前者のような動いた物体のもつエネルギーを運動エネルギーといい、後者のように高さのある物体の持つエネルギーを位置エネルギーといいます。
運動エネルギーの公式を導いてみよう
それでは、はじめに運動エネルギーの公式を導いてみましょう。ある静止した物体に一定の力F[N]を距離x[m]加え続けた、つまり仕事Fxを与えたとします。
v²+v0²=2ax より
ここで運動方程式(ma=F)を加速度aについて解き(a=F/m)、左辺の加速度aに代入して、仕事Fxについて求めます。
1/2mv²-1/2mv0²=Fx
右辺が仕事Fxです。左辺に出てきた1/2mv²が物体に仕事を与えたときに出てくるもの、これがエネルギーです。このエネルギーを運動エネルギーといいます。たしかに速度vが含まれているので、運動していることがわかります。また式を右辺から左辺へと見れば、「運動エネルギー1/2mv²があれば、仕事Fxができるよ」ということにもなります。
試しに車が時速30kmで走っているときの運動エネルギーを計算して、その大きさを想像してみましょう。普通車の質量はだいたい1000kg(1トン)くらいです。時速30km(およそ8m/s)で動いていたとき、自動車のもつ運動エネルギーは、
E = 1/2・1000・8² = 32000J
となります。このエネルギーは牛乳パック(重力10N)なら3200m上空まで運ぶことができるほどです。すごいエネルギーを持っていることがわかりますね。ちなみに速度vは公式の中で2乗になっているのがポイントです。つまり速度が2倍になると、運動エネルギーは4倍になります。時速30kmと時速60kmの車では、ぶつかったときの衝撃がまったく違うと言われるのは、この「2乗」の効果によるものなのです。交通安全の授業でこの話をすると、生徒たちの表情がぐっと真剣になります。
位置エネルギーの公式を導いてみよう
次に位置エネルギーです。物体をある高さh[m]まで持ち上げる場合を考えます。このとき重力とは逆の上方向に、物体に力を加えて動かす必要があります。手がする仕事を求めると、
Fx=mg×h
=mgh
となります。右辺に出てきたmghが、物体に仕事Fxを与えたときに出てくるエネルギーです。このエネルギーを位置エネルギーといいます。このときh[m]の高さにある持ち上げられた物体は、手を離せば重力によって引かれ、Fxの仕事ができる可能性を持っています。たとえば、高さ0.5mの机の上にある牛乳パック(1kg)の持つ位置エネルギーは、およそ1×10×0.5=5Jとなります。
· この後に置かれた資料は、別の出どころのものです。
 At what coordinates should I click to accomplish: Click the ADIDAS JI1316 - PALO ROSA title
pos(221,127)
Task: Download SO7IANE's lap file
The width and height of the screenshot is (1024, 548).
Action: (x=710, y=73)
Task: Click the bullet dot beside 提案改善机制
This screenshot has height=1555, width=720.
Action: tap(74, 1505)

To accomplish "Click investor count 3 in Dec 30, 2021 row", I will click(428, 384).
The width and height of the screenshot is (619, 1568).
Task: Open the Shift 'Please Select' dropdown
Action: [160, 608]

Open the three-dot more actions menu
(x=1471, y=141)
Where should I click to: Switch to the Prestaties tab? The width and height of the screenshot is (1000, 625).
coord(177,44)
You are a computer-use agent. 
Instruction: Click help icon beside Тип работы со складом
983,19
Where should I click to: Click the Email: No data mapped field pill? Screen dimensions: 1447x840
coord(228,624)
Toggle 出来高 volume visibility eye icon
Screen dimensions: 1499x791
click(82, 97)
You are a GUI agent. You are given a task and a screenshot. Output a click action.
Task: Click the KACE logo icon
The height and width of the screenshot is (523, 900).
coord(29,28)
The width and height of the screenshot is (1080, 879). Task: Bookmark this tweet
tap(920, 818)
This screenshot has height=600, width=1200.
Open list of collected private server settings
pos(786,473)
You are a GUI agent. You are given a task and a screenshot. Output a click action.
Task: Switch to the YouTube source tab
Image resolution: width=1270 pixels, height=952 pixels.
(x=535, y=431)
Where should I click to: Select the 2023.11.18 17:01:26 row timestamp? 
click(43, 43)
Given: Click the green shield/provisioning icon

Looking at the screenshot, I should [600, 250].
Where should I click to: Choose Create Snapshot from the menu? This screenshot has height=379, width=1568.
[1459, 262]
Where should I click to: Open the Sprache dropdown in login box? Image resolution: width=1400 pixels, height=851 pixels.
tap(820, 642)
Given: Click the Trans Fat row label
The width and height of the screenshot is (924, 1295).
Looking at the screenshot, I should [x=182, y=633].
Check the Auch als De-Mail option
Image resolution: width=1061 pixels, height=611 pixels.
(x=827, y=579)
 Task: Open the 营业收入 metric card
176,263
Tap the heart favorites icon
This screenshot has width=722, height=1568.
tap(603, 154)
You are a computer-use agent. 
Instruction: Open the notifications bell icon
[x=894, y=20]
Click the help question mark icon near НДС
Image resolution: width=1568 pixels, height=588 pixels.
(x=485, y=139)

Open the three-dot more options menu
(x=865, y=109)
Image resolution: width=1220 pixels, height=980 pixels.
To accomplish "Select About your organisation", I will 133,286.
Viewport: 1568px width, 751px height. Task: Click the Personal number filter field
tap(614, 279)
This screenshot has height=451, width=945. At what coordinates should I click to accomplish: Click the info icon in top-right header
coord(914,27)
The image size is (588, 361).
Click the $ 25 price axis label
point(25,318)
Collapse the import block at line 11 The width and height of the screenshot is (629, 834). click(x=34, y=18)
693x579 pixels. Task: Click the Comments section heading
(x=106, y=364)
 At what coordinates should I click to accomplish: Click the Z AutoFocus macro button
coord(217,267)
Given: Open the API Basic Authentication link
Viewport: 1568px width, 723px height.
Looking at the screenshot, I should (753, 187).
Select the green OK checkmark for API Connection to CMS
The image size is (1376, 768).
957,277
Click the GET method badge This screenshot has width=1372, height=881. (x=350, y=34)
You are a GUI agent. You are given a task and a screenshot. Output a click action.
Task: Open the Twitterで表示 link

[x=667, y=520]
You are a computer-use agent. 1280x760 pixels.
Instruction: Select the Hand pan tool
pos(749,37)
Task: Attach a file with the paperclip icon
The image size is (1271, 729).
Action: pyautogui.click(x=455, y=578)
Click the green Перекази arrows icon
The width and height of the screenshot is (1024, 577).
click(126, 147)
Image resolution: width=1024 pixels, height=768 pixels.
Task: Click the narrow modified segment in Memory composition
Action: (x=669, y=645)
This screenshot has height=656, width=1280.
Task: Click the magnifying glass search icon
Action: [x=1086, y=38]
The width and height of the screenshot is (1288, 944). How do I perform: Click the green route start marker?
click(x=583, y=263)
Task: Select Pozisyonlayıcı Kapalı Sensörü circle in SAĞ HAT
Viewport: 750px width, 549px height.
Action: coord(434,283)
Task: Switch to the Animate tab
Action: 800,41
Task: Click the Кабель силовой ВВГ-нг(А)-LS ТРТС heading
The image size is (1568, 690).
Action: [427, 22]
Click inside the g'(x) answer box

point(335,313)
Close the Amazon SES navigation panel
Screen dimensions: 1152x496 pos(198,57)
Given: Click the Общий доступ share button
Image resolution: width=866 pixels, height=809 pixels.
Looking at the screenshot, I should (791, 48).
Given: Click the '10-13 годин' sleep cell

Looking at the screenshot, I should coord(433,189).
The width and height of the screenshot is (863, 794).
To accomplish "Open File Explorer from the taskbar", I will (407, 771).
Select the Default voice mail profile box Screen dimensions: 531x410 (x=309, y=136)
またある高さを飛んでいる小型飛行機は、位置エネルギーと運動エネルギーの両方を持っています。運動エネルギーと位置エネルギーの和を力学的エネルギーといい、熱エネルギーや電気エネルギーと区別しています。実はこの力学的エネルギー、外から余計な力が加わらない限り、運動エネルギーと位置エネルギーがお互いに姿を変えながらも、その合計は一定に保たれるという性質を持っています。これを力学的エネルギー保存の法則といいます。ジェットコースターが一番高い場所でゆっくり進み、坂を下るときに猛スピードになるのは、位置エネルギーが運動エネルギーへと形を変えているからなのです。振り子が同じ高さまで行ったり来たりを繰り返すのも、まさにこのエネルギーの姿を変えるキャッチボールのような現象と言えます。
働き者と仕事率
10秒で100Jの仕事をする機械Aと、1時間で100Jの仕事をする機械Bがあるとします。あなたはどちらがほしいですか。もちろん機械Aがほしいですよね。
仕事の公式だけをみると、仕事には時間の考え方が入っていません。効率の良さを表す物理量を仕事率Pといいます。仕事率の単位にはW(ワット)を用い、1Wとは1秒間で1Jの仕事をすることを示します。
仕事率の公式 P = W/t
(仕事率=機械がした仕事÷かかった時間)
機械Aの仕事率を計算すると、100J÷10秒=10Wになり、機械Bの仕事率はおよそ100J÷3600秒≒0.03Wとなります。つまり機械Aの方がよっぽど機械Bよりも働き者だということがわかります。
電子レンジやヘアードライヤーなどを見ると性能を示すために「◯◯W」と書かれていますが、これも仕事率と同じ単位なので、ワット数が高いほど同じ時間でたくさん仕事をする(=たくさんのエネルギーを使う)ことがわかります。

ちなみにこのワットという単位名も、蒸気機関を改良したことで知られるジェームズ・ワットにちなんでつけられました。ジュールが「エネルギーの正体」を明らかにした人物だとすれば、ワットは「エネルギーを使うスピード」を測る単位に名を残した人物、というわけです。速度や高さから始まったエネルギーの話が、こうして電化製品の性能表示にまでつながっていると考えると、身の回りの数字の見え方が少し変わってくるのではないでしょうか。